Extract to read:
BY: Argyll Cyrus B. Geducos, Hannah L. Torregoza, Vanne Elaine P. Terrazola, Ben R. Rosario, and Reuters

President Duterte has signed into law a bill granting tuition-free education in all State Colleges and Universities, a Cabinet official said yesterday, setting aside the advice of his economic managers to reject the measure.

The President believed the benefits of Republic Act 10931 or the Universal Access to Quality Tertiary Education Act outweighed the potential short-term budgetary challenges, Menardo Guevarra, senior deputy executive secretary, said.

“Free tertiary education in SUCs is a very strong pillar or cornerstone of the President’s social development policy,” Guevarra said.

“The enrolled bill came to the Office of the President nearly 30 days ago and during that period, there had been a lot of discussions and study about the bill because of its a heavy budgetary implication,” he added.

“So we weighed everything and came to the conclusion that the long-term benefits that will be derived from a well-developed tertiary education on the part of the citizenry will definitely outweigh any short-term budgetary challenges,” Guevarra said.

Duterte’s economic managers have said the government would not be able to afford the cost of free tuition, estimated at R100 billion ($2 billion) a year.

They also said tuition-free education at SUCs would not benefit the poor because only 12 percent of students in SUCs belong to low-income families.

The Palace official also said economic managers would now have to find the budgetary allocation whether or not they are against free tuition in SUCs.

Data extract:
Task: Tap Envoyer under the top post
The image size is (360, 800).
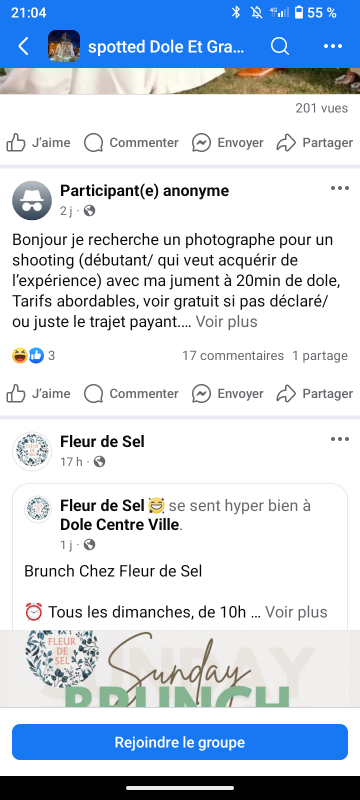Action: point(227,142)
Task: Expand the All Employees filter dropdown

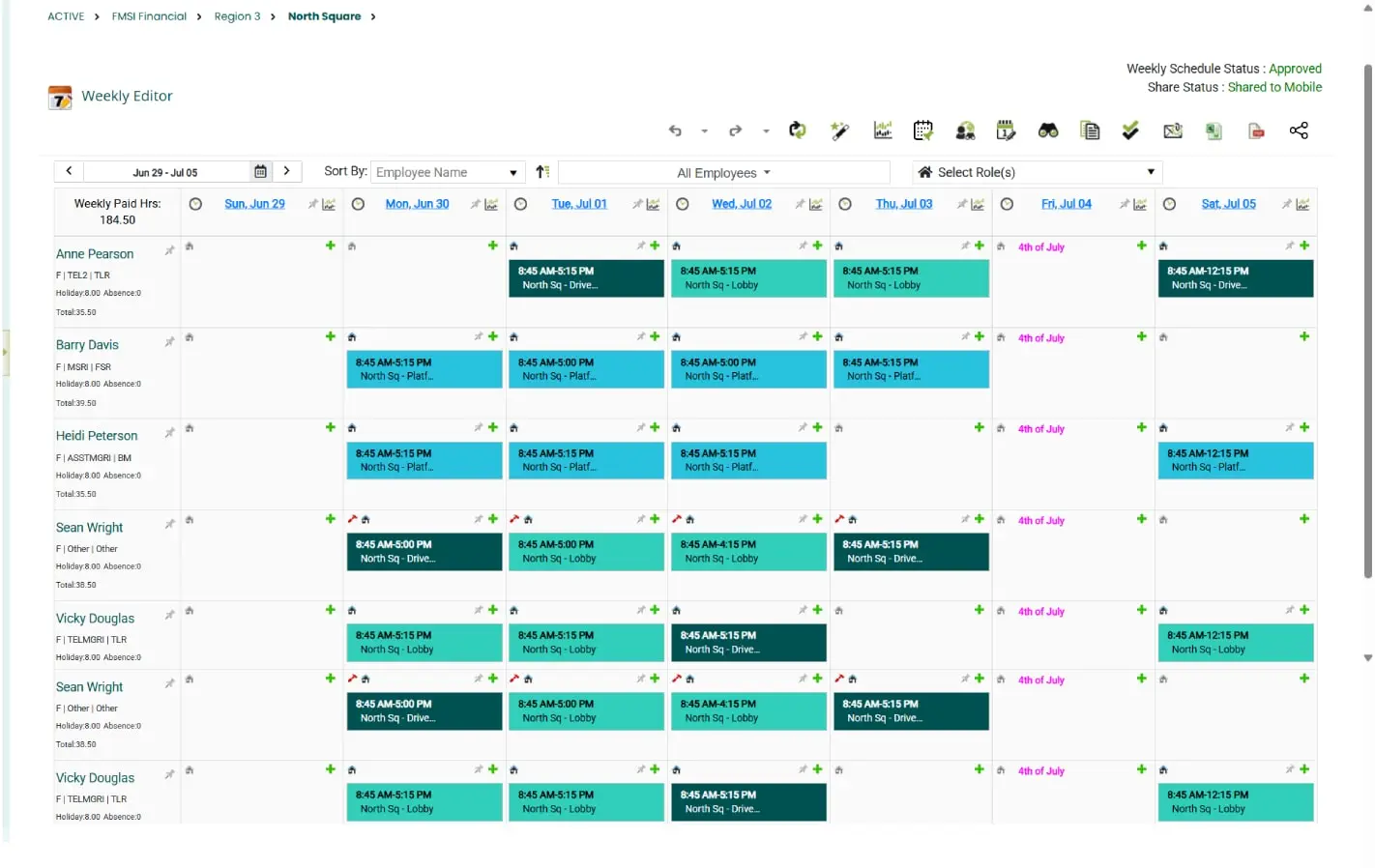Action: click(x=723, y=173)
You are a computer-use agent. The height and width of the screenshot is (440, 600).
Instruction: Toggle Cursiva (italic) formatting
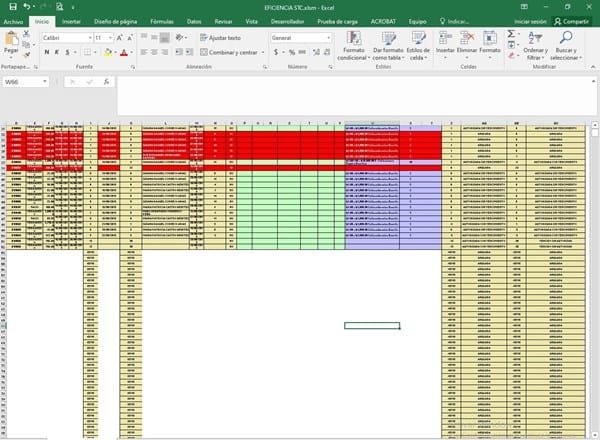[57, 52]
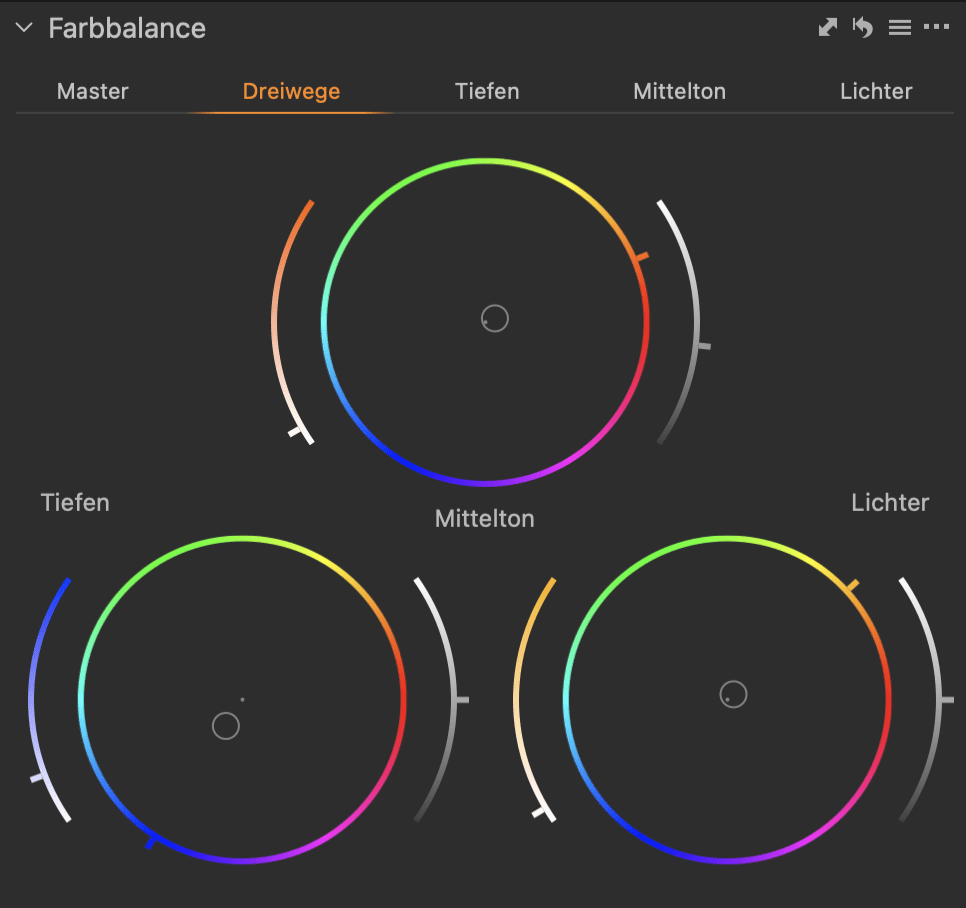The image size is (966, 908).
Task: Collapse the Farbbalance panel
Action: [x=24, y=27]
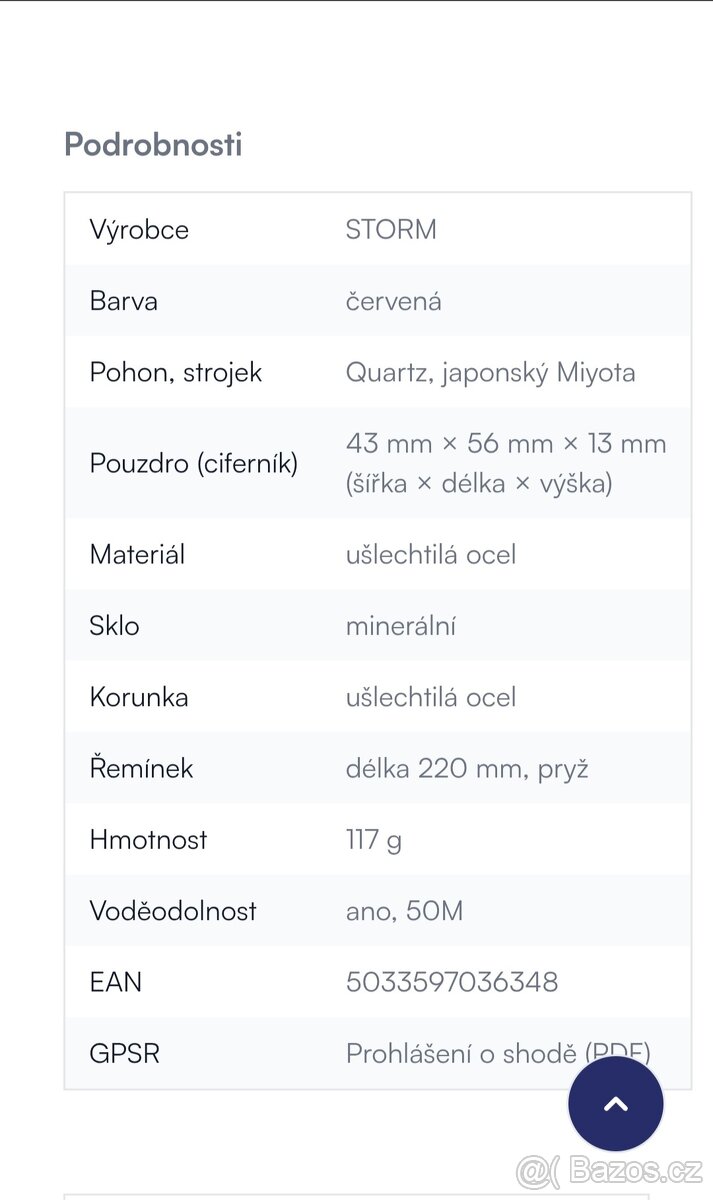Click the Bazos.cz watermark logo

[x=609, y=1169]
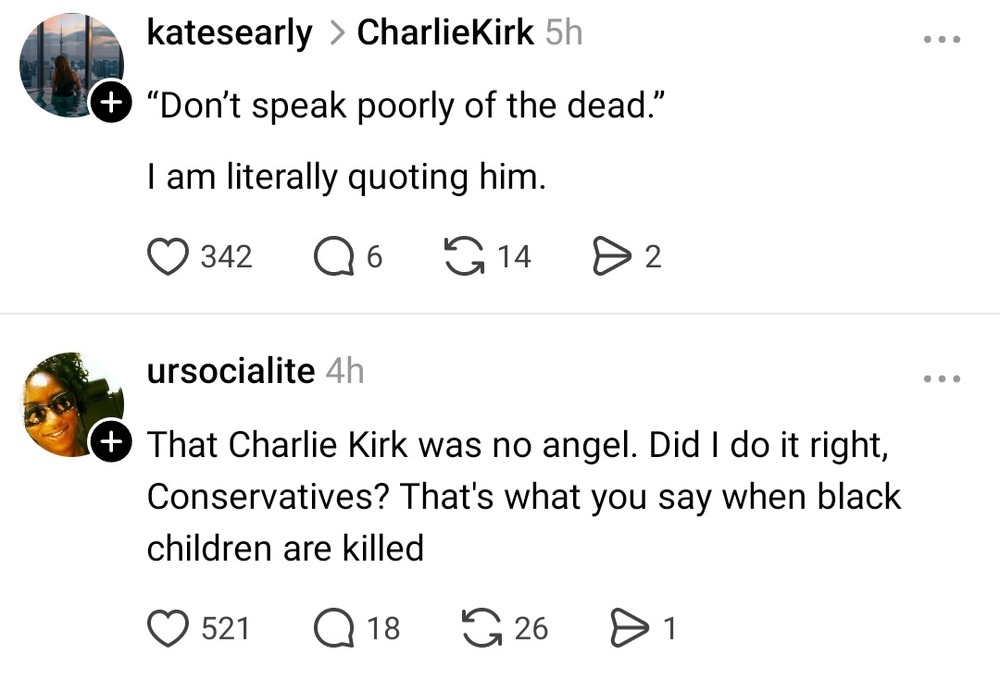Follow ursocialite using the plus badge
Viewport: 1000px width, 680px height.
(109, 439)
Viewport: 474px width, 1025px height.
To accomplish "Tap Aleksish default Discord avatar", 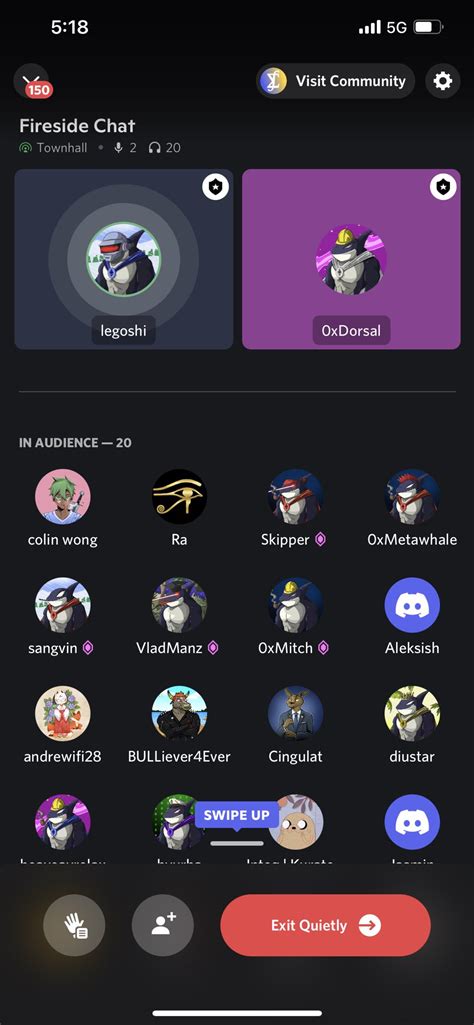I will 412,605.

The task: In the article on tuition-free education, reproduce word for word the part that opens with the words containing "BY: Argyll Cyrus" and closes with "executive secretary, said.".

Response box:
BY: Argyll Cyrus B. Geducos, Hannah L. Torregoza, Vanne Elaine P. Terrazola, Ben R. Rosario, and Reuters

President Duterte has signed into law a bill granting tuition-free education in all State Colleges and Universities, a Cabinet official said yesterday, setting aside the advice of his economic managers to reject the measure.

The President believed the benefits of Republic Act 10931 or the Universal Access to Quality Tertiary Education Act outweighed the potential short-term budgetary challenges, Menardo Guevarra, senior deputy executive secretary, said.